I've seen this in my own life. Twenty years as a missionary in Peru. Seasons of feeling canceled. Battles with Stage 4 cancer and COVID. Times when I wondered if anything I was doing mattered.
And every time, God was preparing me. Building something in the silence that couldn't be built in the spotlight.
Joseph didn't waste his prison time complaining. He served. He cared. He stayed faithful. He kept his walk with God close.
And when his moment came, and it did come, he was ready.
The same God who was with Joseph in Potiphar's house was with him in prison. The same God who gave him favor with Potiphar gave him favor with the jailer. God never left him.
And God hasn't left you.
If you're in a season of silence right now: if you're feeling forgotten, passed over, stuck in a place you don't deserve: I want you to hear this: God is still with you. He's still working.

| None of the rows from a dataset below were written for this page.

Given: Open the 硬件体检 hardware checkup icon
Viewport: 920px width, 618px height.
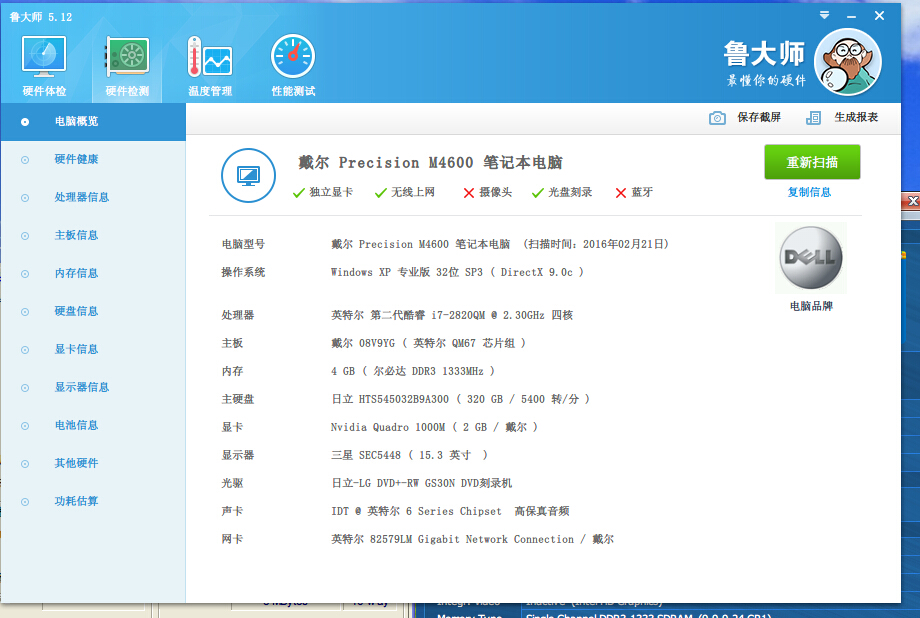Looking at the screenshot, I should tap(44, 58).
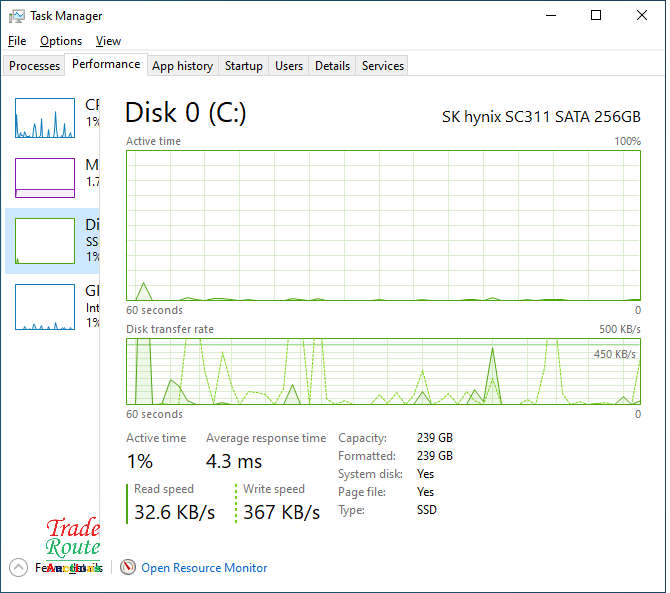Open Resource Monitor via the link
This screenshot has height=593, width=670.
coord(204,568)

He's still preparing you.
Your faithfulness in the hidden place matters. Your servant's heart when nobody's looking matters. Your close walk with God when the breakthrough hasn't come yet: that matters most of all.
Don't give up. Don't grow bitter. Don't stop serving.
God sees you. And His love for you isn't based on your circumstances.

Questions to Ask Yourself
Am I still noticing others' needs, or have I become consumed with my own pain?
How am I responding to people in my "prison cell": the difficult place I didn't choose?
Do I believe God is preparing me, or do I think this season is wasted time?
Am I keeping a close walk with God even when He seems silent?
A Pastoral Closing + Your Next Step
If you’re in the “two more years” part of the story, I want you to breathe. God’s silence is not God’s absence. The same Lord who held Joseph in the prison will hold you in this hidden season too—and He can form a steady, joyful heart in you even before anything changes around you. You are not behind. You are not being graded. You are being held.
Next step: If you want a simple way to keep your faith anchored this week, listen to an episode of the Followed by Mercy podcast: https://followedbymercy.buzzsprout.com. And when you’re ready to go deeper, read The Big Leap of Faith here: https://waustingardner.com/the-big-leap-of-faith-believing-god-loves-you-exactly-as-you-are/.
FAQ: Trusting God in the Waiting
How long should I wait before I give up?
You don't give up. Joseph waited over a decade from the pit to the palace. God's timing isn't our timing, but His timing is always perfect. Keep serving where you are.
What if I've already lost my servant's heart?
Ask God to restore it. Repent for the bitterness you've been carrying, and ask Him to help you see others again. It's never too late to start serving with a pure heart.
Does God really care about the small things in my life?
Yes. He cared enough to give Joseph favor with a prison keeper. He cares about every detail of your life. Nothing is too small for His attention or too big for His power.